Collected data
'''

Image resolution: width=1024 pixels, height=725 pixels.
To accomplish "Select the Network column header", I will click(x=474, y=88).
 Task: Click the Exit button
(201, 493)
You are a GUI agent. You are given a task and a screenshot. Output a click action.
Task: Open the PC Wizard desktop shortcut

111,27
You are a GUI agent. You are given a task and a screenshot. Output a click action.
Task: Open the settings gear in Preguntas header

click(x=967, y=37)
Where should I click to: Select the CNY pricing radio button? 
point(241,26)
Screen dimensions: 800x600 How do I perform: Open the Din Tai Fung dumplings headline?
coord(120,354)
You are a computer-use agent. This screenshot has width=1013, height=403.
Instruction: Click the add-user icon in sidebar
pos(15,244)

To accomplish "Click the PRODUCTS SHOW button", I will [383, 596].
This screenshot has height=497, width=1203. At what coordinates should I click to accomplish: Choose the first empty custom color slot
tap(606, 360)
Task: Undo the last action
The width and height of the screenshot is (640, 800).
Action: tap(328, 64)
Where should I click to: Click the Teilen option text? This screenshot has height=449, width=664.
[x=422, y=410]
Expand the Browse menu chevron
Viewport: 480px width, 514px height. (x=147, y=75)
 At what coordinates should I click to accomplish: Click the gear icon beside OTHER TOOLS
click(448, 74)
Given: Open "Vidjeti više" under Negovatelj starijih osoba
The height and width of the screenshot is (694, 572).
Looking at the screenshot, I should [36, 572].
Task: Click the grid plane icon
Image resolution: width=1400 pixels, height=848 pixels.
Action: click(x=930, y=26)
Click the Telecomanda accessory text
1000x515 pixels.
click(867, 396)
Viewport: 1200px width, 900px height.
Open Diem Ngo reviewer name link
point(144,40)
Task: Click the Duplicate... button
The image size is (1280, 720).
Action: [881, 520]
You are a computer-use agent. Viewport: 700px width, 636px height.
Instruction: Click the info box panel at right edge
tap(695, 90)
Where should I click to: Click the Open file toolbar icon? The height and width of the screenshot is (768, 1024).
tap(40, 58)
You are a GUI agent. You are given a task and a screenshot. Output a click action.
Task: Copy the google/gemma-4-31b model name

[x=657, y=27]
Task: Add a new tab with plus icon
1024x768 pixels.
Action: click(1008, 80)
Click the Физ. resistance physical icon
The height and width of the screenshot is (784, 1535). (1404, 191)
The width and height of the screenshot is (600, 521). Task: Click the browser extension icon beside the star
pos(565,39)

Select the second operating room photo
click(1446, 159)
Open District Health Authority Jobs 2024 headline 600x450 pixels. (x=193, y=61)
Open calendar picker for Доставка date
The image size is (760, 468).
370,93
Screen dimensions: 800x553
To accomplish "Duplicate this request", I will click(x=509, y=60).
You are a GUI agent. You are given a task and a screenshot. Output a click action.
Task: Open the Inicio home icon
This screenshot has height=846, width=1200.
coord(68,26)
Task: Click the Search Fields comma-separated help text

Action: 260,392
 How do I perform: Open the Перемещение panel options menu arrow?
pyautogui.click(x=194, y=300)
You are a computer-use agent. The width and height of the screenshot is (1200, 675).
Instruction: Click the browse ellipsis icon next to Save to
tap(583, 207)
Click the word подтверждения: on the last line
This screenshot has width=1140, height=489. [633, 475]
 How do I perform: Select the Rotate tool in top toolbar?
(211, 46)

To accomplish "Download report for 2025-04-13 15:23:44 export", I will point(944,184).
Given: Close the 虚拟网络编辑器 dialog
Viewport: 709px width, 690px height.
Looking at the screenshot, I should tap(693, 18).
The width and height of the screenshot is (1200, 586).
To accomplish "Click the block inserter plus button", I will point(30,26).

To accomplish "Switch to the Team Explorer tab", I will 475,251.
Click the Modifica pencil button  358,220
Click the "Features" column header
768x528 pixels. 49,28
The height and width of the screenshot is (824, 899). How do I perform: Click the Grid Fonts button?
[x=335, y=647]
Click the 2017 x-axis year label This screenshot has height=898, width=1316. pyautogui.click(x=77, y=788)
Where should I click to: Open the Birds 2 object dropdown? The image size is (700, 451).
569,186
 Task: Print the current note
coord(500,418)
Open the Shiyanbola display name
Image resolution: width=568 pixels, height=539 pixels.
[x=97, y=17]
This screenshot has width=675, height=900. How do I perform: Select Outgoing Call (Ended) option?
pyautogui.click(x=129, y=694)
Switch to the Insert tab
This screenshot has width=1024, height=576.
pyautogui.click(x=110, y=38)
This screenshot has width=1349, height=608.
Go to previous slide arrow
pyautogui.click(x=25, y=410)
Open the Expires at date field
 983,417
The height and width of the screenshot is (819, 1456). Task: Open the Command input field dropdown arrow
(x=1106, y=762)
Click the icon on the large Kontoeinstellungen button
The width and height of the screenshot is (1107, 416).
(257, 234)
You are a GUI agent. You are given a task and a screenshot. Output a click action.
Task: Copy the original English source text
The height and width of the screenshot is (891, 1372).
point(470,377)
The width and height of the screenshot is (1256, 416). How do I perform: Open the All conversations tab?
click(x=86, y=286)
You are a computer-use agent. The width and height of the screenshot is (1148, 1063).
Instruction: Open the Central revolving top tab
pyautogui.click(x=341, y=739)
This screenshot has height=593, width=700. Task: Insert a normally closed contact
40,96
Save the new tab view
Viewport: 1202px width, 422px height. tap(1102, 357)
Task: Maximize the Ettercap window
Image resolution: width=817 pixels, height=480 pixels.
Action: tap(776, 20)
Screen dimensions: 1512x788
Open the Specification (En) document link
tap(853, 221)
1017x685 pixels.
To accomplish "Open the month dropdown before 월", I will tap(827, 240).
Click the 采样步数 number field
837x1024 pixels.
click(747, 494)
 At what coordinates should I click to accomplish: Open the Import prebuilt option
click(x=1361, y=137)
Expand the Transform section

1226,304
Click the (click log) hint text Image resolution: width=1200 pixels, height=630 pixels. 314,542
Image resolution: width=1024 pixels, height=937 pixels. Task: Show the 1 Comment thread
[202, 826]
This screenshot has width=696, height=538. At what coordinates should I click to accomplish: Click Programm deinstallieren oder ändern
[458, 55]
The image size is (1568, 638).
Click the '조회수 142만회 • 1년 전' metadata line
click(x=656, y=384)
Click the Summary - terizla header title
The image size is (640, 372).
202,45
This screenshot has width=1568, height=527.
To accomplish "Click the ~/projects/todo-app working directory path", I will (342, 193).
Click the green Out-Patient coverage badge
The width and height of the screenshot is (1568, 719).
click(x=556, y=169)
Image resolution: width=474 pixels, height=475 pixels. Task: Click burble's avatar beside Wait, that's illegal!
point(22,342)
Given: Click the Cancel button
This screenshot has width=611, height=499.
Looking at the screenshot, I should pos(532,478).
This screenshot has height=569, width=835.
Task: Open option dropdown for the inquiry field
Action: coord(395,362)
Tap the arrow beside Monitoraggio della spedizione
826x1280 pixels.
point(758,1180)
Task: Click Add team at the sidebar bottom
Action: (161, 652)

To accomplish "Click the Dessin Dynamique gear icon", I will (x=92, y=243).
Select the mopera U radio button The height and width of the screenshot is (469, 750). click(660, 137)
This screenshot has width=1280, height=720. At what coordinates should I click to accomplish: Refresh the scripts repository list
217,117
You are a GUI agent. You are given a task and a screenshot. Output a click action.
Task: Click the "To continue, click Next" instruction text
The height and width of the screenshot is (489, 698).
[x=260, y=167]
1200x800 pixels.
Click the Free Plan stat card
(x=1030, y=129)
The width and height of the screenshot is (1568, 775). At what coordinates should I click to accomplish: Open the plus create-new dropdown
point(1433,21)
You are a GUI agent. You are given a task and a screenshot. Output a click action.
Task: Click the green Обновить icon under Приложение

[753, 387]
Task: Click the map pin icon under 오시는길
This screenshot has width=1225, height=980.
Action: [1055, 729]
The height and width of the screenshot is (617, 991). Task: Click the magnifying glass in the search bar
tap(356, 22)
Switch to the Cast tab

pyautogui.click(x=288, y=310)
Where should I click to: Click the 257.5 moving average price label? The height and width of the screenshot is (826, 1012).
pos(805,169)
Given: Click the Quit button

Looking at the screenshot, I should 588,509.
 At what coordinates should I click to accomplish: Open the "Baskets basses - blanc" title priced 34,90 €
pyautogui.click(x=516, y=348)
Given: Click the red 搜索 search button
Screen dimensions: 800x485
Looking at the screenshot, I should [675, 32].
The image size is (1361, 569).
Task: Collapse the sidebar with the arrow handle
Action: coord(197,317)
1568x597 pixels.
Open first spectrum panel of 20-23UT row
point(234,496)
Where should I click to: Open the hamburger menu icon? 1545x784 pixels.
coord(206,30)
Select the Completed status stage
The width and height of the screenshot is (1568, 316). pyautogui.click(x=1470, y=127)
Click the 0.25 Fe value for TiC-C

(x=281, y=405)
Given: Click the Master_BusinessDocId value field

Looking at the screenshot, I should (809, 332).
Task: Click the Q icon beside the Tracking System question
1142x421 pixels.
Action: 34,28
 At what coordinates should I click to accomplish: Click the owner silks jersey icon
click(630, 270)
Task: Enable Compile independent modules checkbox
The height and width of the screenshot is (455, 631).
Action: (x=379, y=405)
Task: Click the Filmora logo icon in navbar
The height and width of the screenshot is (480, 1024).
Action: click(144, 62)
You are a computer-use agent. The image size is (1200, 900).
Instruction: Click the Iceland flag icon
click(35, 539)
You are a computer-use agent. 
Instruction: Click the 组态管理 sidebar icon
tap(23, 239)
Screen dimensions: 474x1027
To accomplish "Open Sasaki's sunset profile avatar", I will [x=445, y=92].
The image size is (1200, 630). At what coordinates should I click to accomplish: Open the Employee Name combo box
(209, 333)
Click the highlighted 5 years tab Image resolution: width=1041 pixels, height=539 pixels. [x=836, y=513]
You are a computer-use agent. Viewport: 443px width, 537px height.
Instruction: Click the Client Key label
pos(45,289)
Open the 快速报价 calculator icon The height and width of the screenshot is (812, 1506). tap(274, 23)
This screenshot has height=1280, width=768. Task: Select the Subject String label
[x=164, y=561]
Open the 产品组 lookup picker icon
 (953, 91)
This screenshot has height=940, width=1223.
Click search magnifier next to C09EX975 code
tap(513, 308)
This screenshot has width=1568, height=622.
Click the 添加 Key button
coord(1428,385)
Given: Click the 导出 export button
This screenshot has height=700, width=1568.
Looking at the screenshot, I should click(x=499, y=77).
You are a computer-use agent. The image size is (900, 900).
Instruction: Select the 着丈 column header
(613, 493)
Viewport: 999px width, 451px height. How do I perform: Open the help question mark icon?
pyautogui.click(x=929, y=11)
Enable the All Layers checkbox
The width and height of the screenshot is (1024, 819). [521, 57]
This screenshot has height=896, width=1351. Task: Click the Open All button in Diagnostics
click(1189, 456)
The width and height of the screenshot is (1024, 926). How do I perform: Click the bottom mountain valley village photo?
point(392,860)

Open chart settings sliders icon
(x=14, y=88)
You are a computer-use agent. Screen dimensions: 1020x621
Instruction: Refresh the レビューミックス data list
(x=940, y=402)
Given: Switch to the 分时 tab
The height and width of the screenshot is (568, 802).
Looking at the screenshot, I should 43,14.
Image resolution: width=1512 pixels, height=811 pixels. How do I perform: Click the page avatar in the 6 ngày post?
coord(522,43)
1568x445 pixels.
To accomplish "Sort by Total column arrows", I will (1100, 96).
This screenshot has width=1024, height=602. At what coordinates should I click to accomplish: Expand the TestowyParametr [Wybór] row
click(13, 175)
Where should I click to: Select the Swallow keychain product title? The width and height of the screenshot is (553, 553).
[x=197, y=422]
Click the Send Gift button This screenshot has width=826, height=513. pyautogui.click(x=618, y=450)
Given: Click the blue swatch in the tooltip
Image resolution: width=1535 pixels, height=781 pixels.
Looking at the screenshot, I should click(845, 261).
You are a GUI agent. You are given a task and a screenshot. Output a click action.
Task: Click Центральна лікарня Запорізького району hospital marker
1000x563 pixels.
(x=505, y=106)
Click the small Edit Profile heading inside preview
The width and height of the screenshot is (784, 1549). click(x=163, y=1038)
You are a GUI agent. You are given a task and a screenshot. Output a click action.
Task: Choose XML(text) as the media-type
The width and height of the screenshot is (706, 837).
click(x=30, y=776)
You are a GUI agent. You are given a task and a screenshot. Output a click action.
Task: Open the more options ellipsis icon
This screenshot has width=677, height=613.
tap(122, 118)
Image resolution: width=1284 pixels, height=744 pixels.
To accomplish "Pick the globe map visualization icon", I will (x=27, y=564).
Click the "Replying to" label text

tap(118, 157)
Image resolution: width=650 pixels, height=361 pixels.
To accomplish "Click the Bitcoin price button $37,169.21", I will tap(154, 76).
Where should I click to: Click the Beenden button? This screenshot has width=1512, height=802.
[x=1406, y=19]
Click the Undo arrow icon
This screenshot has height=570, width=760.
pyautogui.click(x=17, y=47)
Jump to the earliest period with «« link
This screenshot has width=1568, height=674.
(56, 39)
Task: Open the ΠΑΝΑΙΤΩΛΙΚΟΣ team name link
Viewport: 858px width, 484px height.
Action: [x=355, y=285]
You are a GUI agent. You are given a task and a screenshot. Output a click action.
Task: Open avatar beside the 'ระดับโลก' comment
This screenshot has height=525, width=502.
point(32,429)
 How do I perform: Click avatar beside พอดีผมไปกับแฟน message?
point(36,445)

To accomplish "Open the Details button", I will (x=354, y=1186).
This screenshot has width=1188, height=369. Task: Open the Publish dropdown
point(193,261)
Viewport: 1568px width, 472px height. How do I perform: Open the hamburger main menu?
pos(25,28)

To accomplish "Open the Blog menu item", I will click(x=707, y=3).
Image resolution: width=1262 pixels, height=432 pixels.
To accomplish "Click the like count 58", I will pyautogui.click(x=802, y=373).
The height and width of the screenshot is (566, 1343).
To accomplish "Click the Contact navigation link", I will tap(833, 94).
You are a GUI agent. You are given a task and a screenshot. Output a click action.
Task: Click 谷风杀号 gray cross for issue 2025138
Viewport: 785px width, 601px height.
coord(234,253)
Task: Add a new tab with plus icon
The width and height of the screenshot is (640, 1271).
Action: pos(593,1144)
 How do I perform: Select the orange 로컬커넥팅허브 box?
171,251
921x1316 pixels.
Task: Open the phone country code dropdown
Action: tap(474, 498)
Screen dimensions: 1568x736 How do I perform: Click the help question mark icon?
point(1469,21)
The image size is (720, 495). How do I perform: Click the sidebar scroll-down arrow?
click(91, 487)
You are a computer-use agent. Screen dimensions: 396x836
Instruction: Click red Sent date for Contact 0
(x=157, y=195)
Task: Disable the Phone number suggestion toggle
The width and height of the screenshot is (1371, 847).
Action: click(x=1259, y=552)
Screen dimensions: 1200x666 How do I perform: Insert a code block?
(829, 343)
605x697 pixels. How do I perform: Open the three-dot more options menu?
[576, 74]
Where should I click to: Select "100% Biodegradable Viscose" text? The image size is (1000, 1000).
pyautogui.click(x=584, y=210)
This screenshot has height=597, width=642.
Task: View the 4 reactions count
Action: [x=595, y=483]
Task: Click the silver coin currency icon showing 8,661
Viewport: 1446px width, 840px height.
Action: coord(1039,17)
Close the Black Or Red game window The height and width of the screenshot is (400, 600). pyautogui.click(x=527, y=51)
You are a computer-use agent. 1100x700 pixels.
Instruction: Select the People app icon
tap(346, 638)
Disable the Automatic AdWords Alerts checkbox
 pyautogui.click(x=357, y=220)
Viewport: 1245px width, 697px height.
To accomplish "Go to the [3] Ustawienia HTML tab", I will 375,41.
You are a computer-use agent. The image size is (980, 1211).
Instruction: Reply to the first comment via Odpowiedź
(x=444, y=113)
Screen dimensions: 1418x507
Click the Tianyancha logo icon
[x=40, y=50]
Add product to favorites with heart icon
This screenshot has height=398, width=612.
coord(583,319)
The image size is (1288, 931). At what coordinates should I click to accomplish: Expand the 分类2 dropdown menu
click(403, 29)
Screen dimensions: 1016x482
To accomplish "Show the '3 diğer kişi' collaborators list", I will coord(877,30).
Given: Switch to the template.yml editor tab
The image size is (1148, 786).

'''

The task :: Reproduce exactly the lines from the one with "Screen dimensions: 1200x666" through the last line of the entries, keeping both of those lines and nothing else.

Completed exercise ::
Screen dimensions: 1200x666 How do I perform: Insert a code block?
(829, 343)
605x697 pixels. How do I perform: Open the three-dot more options menu?
[576, 74]
Where should I click to: Select "100% Biodegradable Viscose" text? The image size is (1000, 1000).
pyautogui.click(x=584, y=210)
This screenshot has height=597, width=642.
Task: View the 4 reactions count
Action: [x=595, y=483]
Task: Click the silver coin currency icon showing 8,661
Viewport: 1446px width, 840px height.
Action: coord(1039,17)
Close the Black Or Red game window The height and width of the screenshot is (400, 600). pyautogui.click(x=527, y=51)
You are a computer-use agent. 1100x700 pixels.
Instruction: Select the People app icon
tap(346, 638)
Disable the Automatic AdWords Alerts checkbox
 pyautogui.click(x=357, y=220)
Viewport: 1245px width, 697px height.
To accomplish "Go to the [3] Ustawienia HTML tab", I will 375,41.
You are a computer-use agent. The image size is (980, 1211).
Instruction: Reply to the first comment via Odpowiedź
(x=444, y=113)
Screen dimensions: 1418x507
Click the Tianyancha logo icon
[x=40, y=50]
Add product to favorites with heart icon
This screenshot has height=398, width=612.
coord(583,319)
The image size is (1288, 931). At what coordinates should I click to accomplish: Expand the 分类2 dropdown menu
click(403, 29)
Screen dimensions: 1016x482
To accomplish "Show the '3 diğer kişi' collaborators list", I will coord(877,30).
Given: Switch to the template.yml editor tab
The image size is (1148, 786).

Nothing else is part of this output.